Início Mundo Restrições do Pentágono à imprensa são examinadas por juiz nos EUA

Restrições do Pentágono à imprensa são examinadas por juiz nos EUA


Da redação

O jornal The New York Times e o governo Donald Trump disputaram nesta segunda-feira (30) em um tribunal federal norte-americano, após restrições do Pentágono à cobertura jornalística do Departamento de Defesa. O caso teve início depois que o The New York Times acionou a Justiça questionando as novas políticas do Pentágono sobre acesso de imprensa.

Neste mês, o juiz Paul Friedman decidiu que as regras impostas eram inconstitucionais, determinando a devolução das credenciais dos repórteres do jornal. Em resposta, o governo dos Estados Unidos informou que vai recorrer da decisão. O Departamento de Defesa, por sua vez, endureceu ainda mais as normas, fechando o Corredor dos Correspondentes no Pentágono e transferindo os jornalistas para um anexo em outro prédio.

A nova política do Pentágono exige agora que “todo acesso de jornalistas ao Pentágono exigirá escolta por parte de pessoal autorizado do Departamento”. O advogado do New York Times, Theodore Boutrous, afirmou durante a audiência em Washington que o governo agiu de “má-fé” e praticou “manipulação psicológica”. “Eles tornaram inúteis as credenciais de imprensa pelas quais lutamos tanto para recuperar”, declarou Boutrous.

Segundo o repórter Julian Barnes, em declaração juramentada, os jornalistas não podiam chegar a pé ao novo local de trabalho e tampouco tinham autorização para utilizar o ônibus de traslado do Pentágono.
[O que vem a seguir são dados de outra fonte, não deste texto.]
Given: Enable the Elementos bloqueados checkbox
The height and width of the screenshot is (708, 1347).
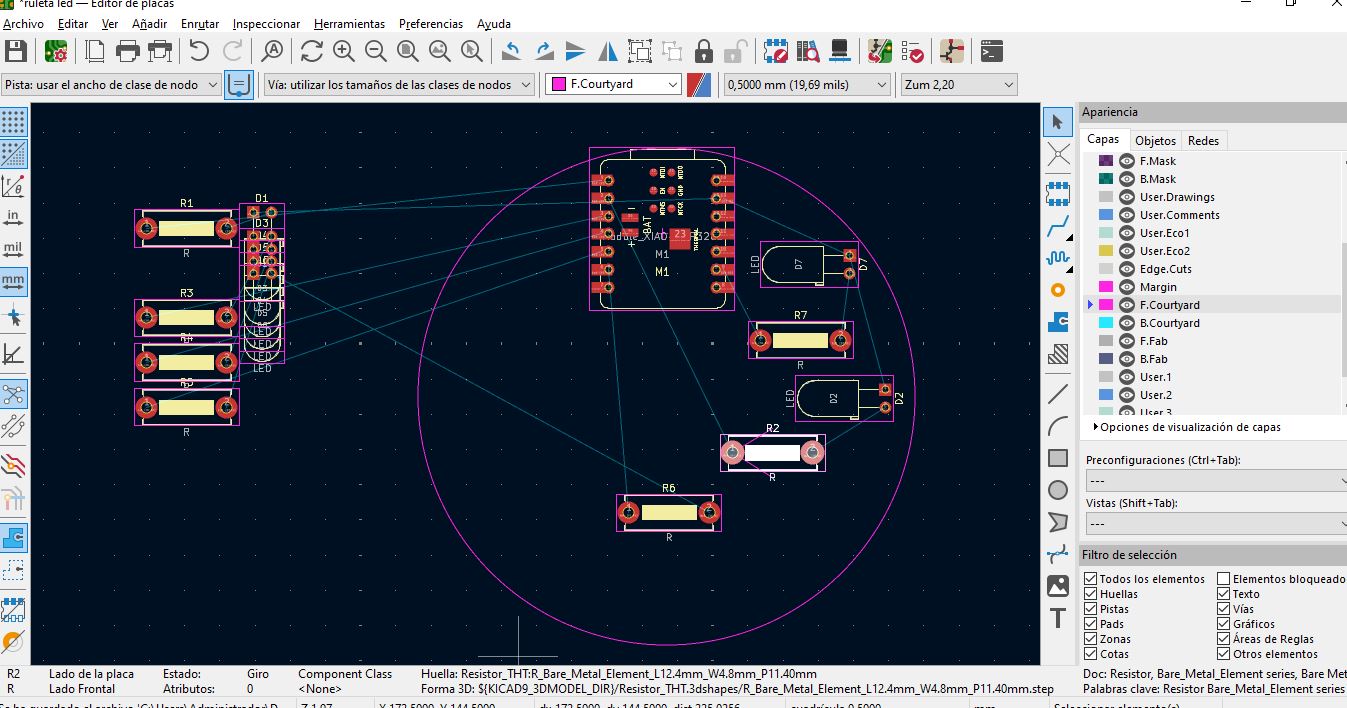Looking at the screenshot, I should tap(1223, 579).
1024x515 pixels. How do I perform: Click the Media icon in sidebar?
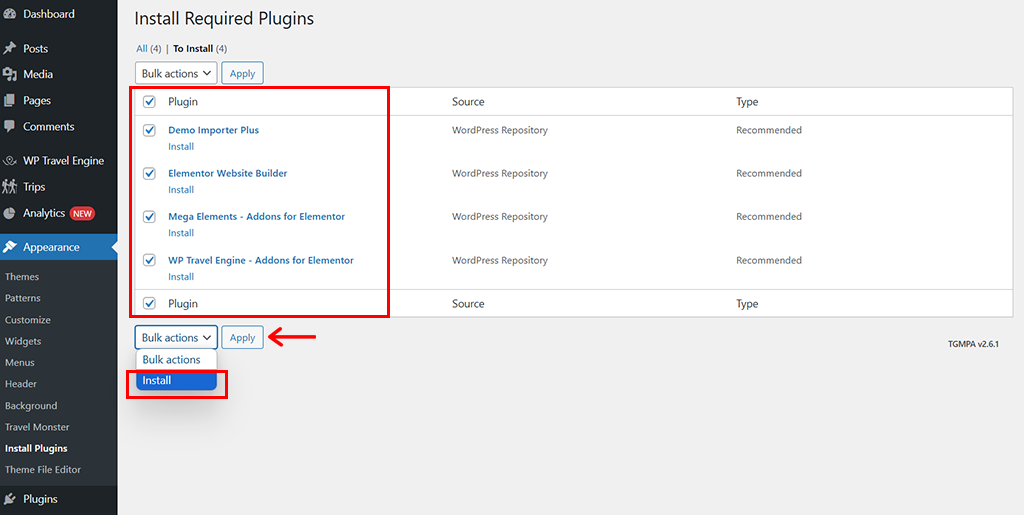10,74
Posteriormente, os credenciados foram avisados de que poderiam utilizar o transporte.

O juiz Friedman, após ouvir os argumentos de Boutrous e de Sarah Welch, advogada do Departamento de Justiça, não emitiu decisão imediata. Outras organizações de imprensa, como a AFP, recusaram-se a assinar a nova política em outubro, perdendo também suas credenciais no Pentágono.